Calculus problem help, please?
next, consider curve given by y^2=2+xy
B)find all points (x,y) on the curve where the line tangent to the curve has slope 1/2
C)show there are points (x,y) on the curve where the line tangent to the curve is horizontal
D)let x and y be continuous functions of time t related by the equation y^2=2+xy. At any time t=5, the value of y is 3 and dy/dt=6. Find the value of dx/dt at time t=5.

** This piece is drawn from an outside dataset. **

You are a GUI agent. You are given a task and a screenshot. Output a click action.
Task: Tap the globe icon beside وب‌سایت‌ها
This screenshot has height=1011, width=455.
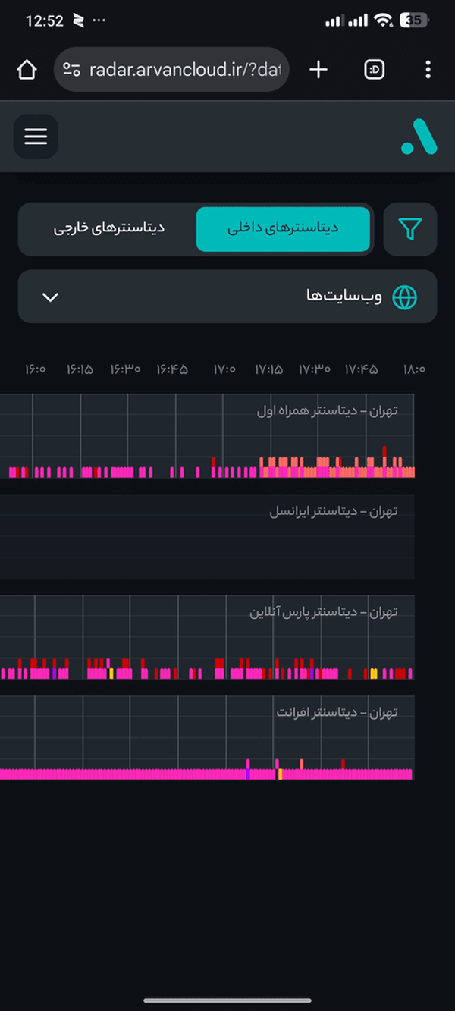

I have no idea what I'm doing. I missed the last week. All i could do is the derivative, which is y/2y-x
Comments
using implicit derivative
2*y*y'=y+x*y' so y'= y/(2y-x) =1/2 so 2y= 2y-x and x=0 and y =+-sqrt2
y'=0 provides y=0 and 0=2 absurd there are no points with horizontal tangent
if it were verticla tangent x=2y and y^2= 2+2y^2 and y^=-2 impossible
dy/dx=dy/dt*dt/dx so dt/dx= dy/dx/dy/dt dx/dt= dy/dt/dy/dx At t=5 y=3 so 9=2+3x so x= 7/3
dy/dx=3/(6-7/3)=9/11 so dx/dt= 6/(9/11)=66/9=22/3
check my numbers please